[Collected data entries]

Content starts

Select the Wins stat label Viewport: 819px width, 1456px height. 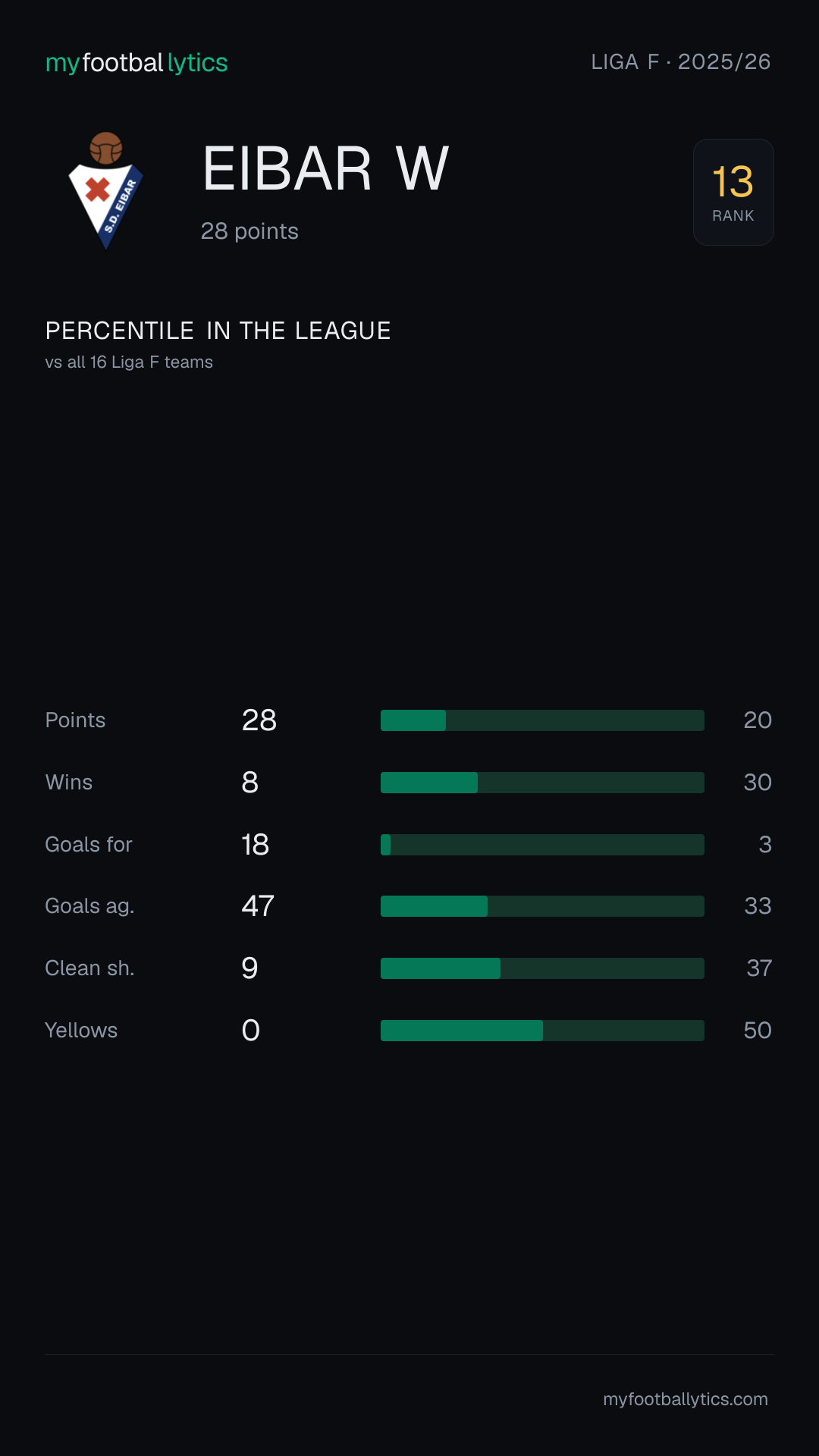point(69,783)
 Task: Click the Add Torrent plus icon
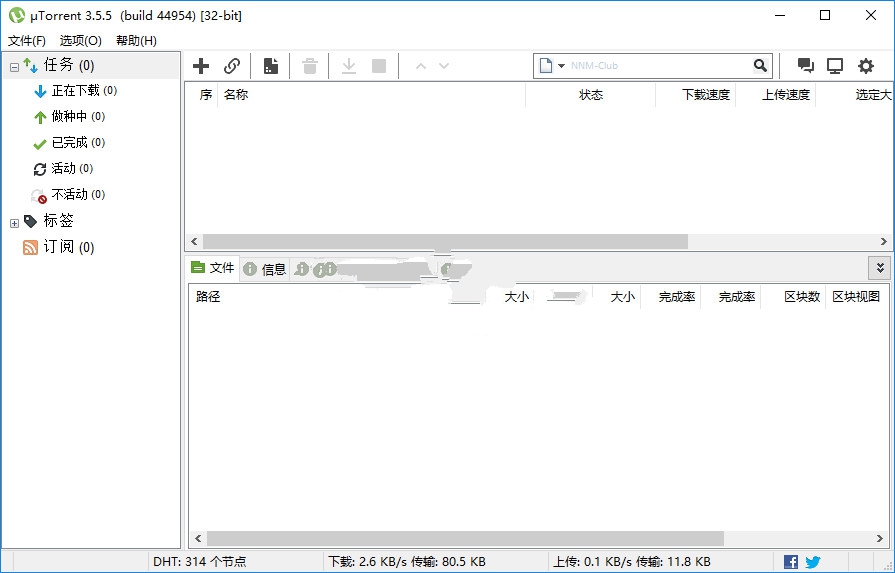point(201,66)
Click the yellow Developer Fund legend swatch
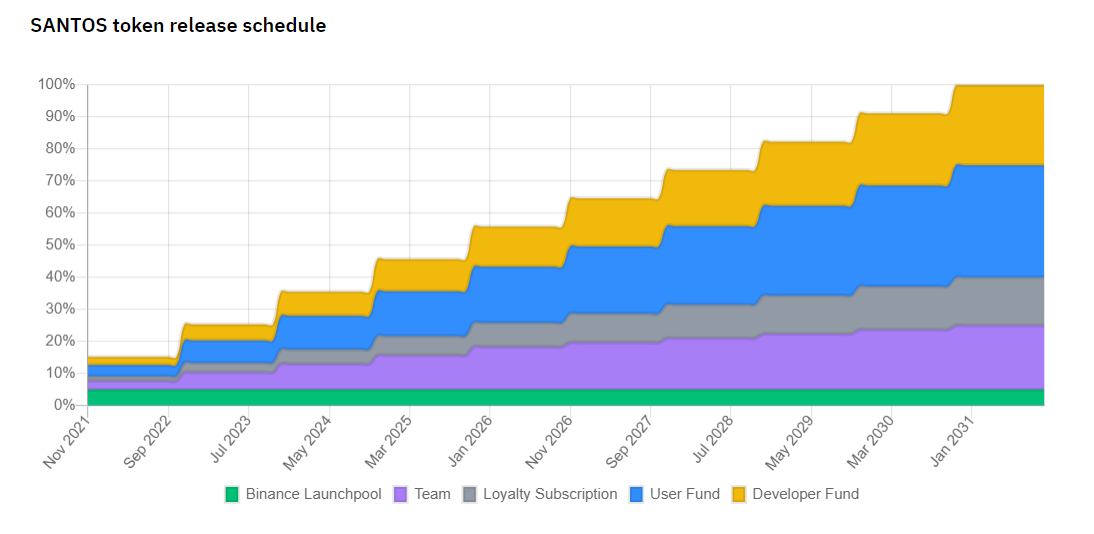 (x=739, y=494)
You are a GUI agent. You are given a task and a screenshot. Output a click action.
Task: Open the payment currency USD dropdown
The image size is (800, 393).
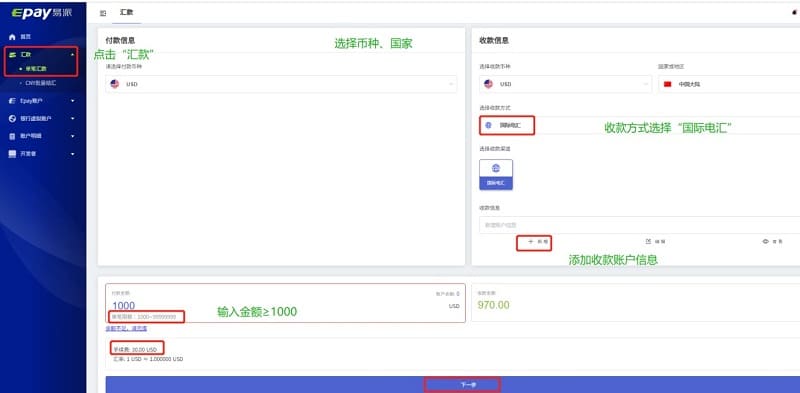(x=281, y=84)
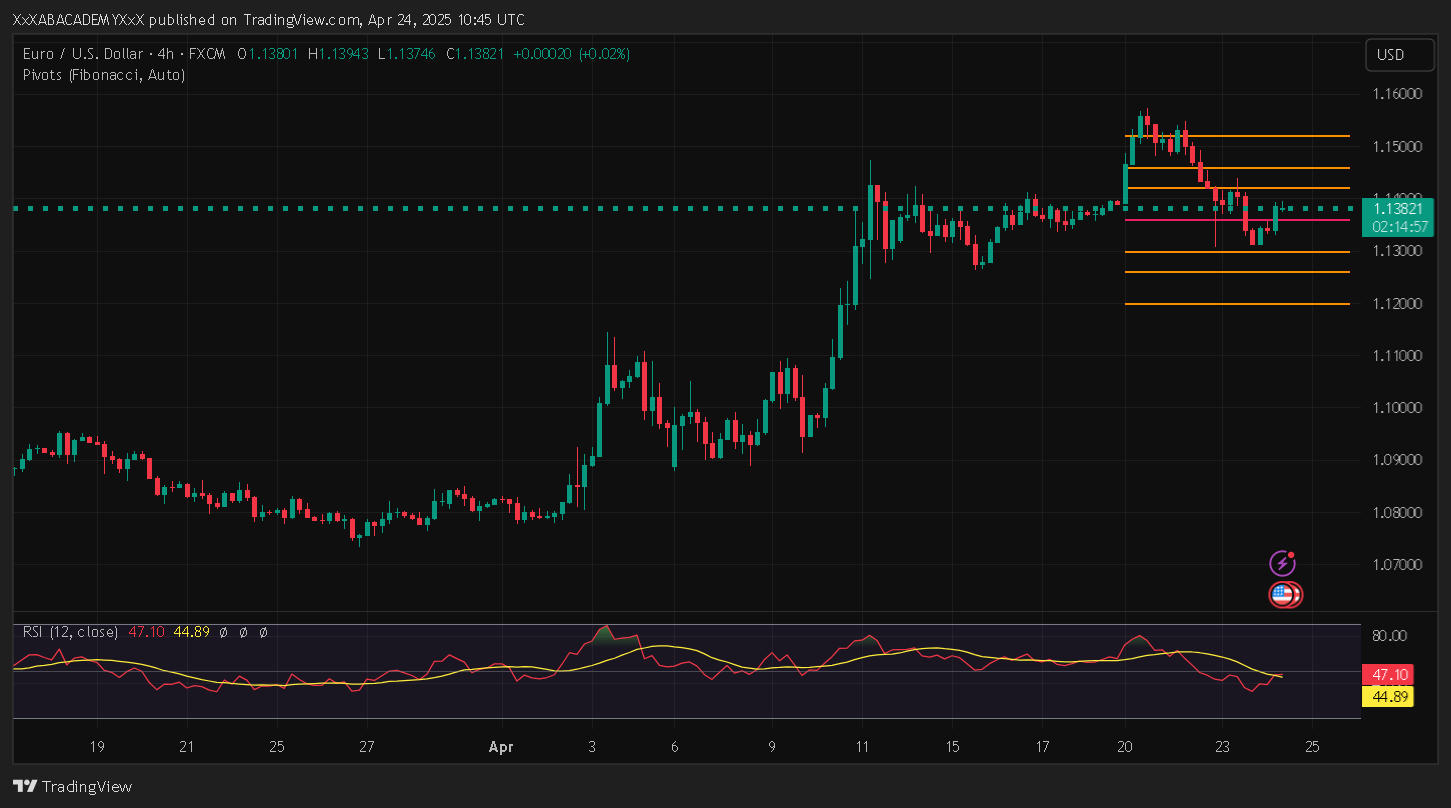The image size is (1451, 808).
Task: Click the C1.13821 close value in header
Action: tap(475, 54)
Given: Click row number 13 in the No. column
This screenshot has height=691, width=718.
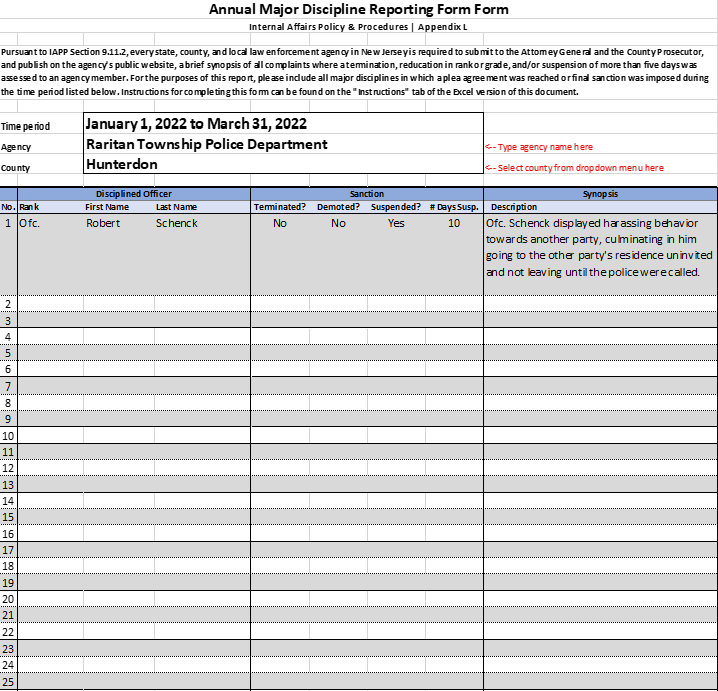Looking at the screenshot, I should [8, 484].
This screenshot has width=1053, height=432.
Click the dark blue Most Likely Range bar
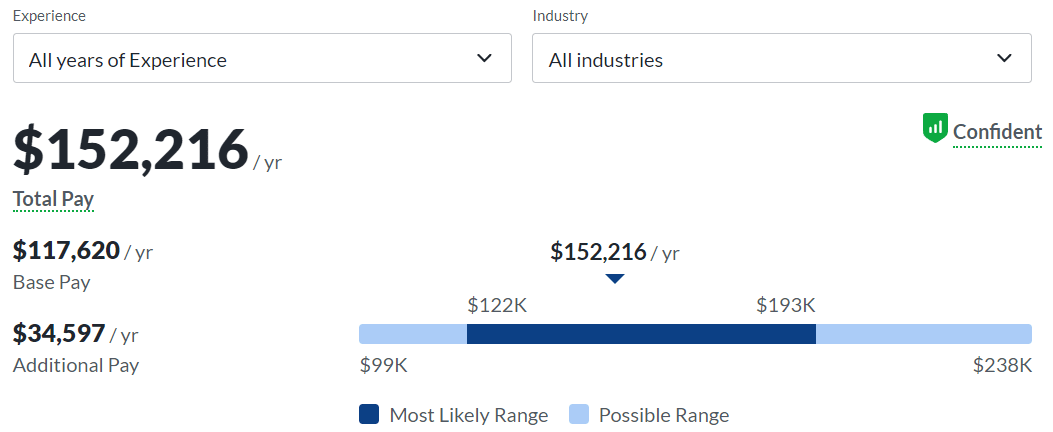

Content ends

→ ABOUT THIS EXERCISE: Write out, word for word, only the lines from the one containing "Click the yellow Developer Fund legend swatch" to the end of the data above; the pictures stay out.

→ WRITTEN ANSWER:
Click the yellow Developer Fund legend swatch
 (x=739, y=494)
You are a GUI agent. You are given a task and a screenshot. Output a click action.
Task: Open the payment currency USD dropdown
The image size is (800, 393).
(x=281, y=84)
The image size is (1451, 808).
Task: Click the C1.13821 close value in header
Action: tap(475, 54)
Given: Click row number 13 in the No. column
This screenshot has height=691, width=718.
Looking at the screenshot, I should [8, 484].
This screenshot has width=1053, height=432.
Click the dark blue Most Likely Range bar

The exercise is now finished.